- Born: 1904
- Died: 1971 (aged 66–67)
- Known for: First Ceylonese Chief Fire Officer of Colombo

= Bertram Weerasinghe =

Bertram Edmund Weerasinghe, OBE (1904–1971) was a Ceylonese engineer and firefighter. He was the first Ceylonese Chief Fire Officer of Colombo.

After studying engineering at the Staffordshire University, Weerasinghe returned to Ceylon and took on an engineering post. Unhappy with the work he applied for and was selected in 1932 to become the first Ceylonese Chief Fire Officer of Colombo Municipal Council. In October 1932, soon after the selection he was sent to Britain for training with the Sheffield Fire Brigade at the Central Fire Station in South Yorkshire under Superintendent Tom Breaks. On returning to Ceylon in 1933 he was appointed as Chief Fire Officer and served until 1946. During World War II he served as Assistant Civil Defense Commissioner and was awarded an OBE for his service.

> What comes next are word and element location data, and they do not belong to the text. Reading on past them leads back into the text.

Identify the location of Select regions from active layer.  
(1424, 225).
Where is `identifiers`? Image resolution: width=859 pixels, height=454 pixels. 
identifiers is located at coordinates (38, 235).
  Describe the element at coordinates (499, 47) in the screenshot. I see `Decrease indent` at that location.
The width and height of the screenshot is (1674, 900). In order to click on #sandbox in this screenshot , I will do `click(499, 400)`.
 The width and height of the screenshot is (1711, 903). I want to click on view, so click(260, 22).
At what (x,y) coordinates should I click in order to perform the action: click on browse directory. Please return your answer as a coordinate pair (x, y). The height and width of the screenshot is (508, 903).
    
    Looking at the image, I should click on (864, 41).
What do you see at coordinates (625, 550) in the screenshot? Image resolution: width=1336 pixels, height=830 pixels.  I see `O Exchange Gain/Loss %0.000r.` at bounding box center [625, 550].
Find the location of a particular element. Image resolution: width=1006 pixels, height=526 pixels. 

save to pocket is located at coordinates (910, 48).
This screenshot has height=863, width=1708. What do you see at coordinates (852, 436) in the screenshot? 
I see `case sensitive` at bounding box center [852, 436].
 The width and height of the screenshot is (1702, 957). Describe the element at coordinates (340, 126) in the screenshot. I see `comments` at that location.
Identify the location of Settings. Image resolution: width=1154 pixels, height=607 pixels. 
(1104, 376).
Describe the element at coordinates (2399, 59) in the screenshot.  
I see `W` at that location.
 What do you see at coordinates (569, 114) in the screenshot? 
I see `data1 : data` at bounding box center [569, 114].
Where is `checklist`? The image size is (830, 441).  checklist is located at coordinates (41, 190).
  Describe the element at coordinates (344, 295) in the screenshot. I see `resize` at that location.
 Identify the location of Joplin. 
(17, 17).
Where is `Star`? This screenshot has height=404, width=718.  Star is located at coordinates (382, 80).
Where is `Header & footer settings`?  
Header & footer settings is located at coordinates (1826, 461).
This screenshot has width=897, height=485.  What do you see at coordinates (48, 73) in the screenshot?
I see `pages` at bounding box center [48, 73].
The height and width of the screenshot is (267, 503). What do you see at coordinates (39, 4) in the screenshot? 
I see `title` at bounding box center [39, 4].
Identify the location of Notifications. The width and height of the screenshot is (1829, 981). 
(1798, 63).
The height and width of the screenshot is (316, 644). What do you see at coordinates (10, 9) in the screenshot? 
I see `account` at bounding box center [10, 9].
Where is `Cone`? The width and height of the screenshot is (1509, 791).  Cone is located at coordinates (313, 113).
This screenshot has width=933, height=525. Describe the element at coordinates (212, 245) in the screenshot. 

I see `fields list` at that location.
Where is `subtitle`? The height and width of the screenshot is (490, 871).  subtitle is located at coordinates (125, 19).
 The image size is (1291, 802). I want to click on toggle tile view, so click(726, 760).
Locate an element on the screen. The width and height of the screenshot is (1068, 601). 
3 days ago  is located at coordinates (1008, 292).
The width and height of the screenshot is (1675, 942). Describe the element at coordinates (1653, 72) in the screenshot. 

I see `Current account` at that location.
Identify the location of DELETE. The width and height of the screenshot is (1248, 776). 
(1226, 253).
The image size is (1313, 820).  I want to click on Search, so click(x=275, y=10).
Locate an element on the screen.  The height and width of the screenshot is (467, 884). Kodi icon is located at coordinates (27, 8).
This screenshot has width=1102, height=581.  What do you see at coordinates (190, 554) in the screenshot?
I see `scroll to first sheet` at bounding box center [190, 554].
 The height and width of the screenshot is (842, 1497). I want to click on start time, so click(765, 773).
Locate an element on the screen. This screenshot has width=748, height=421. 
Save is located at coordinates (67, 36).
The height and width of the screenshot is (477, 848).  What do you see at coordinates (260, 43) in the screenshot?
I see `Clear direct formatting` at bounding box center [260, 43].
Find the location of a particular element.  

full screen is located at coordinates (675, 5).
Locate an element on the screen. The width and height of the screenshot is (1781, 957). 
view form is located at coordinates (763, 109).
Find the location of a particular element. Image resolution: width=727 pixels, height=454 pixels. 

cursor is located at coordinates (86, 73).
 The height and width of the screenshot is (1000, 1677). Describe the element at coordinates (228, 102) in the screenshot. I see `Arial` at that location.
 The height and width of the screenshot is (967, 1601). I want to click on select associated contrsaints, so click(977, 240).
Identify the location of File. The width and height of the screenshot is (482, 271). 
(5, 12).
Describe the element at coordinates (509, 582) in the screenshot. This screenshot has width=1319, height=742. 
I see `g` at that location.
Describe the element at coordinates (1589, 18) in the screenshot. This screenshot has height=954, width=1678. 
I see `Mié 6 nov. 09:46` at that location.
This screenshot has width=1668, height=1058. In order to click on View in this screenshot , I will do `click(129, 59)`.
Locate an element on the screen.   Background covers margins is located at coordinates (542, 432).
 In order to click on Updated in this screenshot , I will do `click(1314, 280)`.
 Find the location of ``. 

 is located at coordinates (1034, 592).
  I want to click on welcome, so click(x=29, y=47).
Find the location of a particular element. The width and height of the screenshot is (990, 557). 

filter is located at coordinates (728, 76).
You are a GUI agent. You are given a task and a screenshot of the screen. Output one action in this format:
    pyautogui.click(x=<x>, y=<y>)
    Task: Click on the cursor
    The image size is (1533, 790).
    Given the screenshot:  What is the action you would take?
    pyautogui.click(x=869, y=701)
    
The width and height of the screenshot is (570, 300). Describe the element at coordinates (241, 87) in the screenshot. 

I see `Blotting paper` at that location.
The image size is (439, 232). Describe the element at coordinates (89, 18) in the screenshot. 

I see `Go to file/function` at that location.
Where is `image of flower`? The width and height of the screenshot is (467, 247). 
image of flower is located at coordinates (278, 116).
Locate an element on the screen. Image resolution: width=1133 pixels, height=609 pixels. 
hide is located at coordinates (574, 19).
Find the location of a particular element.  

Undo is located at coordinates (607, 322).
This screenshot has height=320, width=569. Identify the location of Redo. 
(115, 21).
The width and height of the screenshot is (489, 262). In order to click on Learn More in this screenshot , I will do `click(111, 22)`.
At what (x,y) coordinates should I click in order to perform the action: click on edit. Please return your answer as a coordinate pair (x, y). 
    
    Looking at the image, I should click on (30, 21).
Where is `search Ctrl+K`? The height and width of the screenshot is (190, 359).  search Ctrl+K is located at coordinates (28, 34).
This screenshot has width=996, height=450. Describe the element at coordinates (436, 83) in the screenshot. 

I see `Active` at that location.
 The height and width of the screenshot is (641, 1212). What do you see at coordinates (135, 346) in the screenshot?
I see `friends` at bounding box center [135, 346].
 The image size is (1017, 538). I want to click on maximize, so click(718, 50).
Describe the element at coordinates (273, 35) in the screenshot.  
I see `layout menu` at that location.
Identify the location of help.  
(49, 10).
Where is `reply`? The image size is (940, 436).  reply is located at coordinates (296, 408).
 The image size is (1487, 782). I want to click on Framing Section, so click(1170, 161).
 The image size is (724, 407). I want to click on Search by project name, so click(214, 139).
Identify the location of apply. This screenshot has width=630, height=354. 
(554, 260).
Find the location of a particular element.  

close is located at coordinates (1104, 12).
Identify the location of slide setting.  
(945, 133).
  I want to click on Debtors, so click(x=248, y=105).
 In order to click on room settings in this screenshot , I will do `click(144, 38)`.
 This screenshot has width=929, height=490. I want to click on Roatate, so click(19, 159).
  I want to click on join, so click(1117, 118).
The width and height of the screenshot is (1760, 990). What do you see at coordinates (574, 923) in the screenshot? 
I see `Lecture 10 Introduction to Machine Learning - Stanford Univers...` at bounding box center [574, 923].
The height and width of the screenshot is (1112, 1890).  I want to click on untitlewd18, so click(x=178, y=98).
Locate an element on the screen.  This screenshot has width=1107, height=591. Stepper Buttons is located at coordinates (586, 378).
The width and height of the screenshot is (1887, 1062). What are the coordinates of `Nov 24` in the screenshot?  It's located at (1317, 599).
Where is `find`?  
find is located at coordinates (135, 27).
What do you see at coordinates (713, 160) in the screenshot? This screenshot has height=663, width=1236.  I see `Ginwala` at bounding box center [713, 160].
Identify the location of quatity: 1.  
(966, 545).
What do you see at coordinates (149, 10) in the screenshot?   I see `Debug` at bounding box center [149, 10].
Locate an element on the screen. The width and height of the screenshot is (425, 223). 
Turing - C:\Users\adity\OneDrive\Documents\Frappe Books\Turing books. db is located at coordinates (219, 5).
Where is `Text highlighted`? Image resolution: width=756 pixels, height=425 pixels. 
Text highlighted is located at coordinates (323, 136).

After leaving the Colombo Fire Brigade he went serve as an Assistant superintendent of police (ASP) in the 1950s. In the 1960s he worked as an executive in the corporate sector, serving as the General Manager of Pure Beverages Ltd. In 1962, he appeared in the BBC television programme “This Is Your Life.” with his mentor Tom Breaks the former Chief Fire Officer of Sheffield.

He was also the Golf Champion of Ceylon.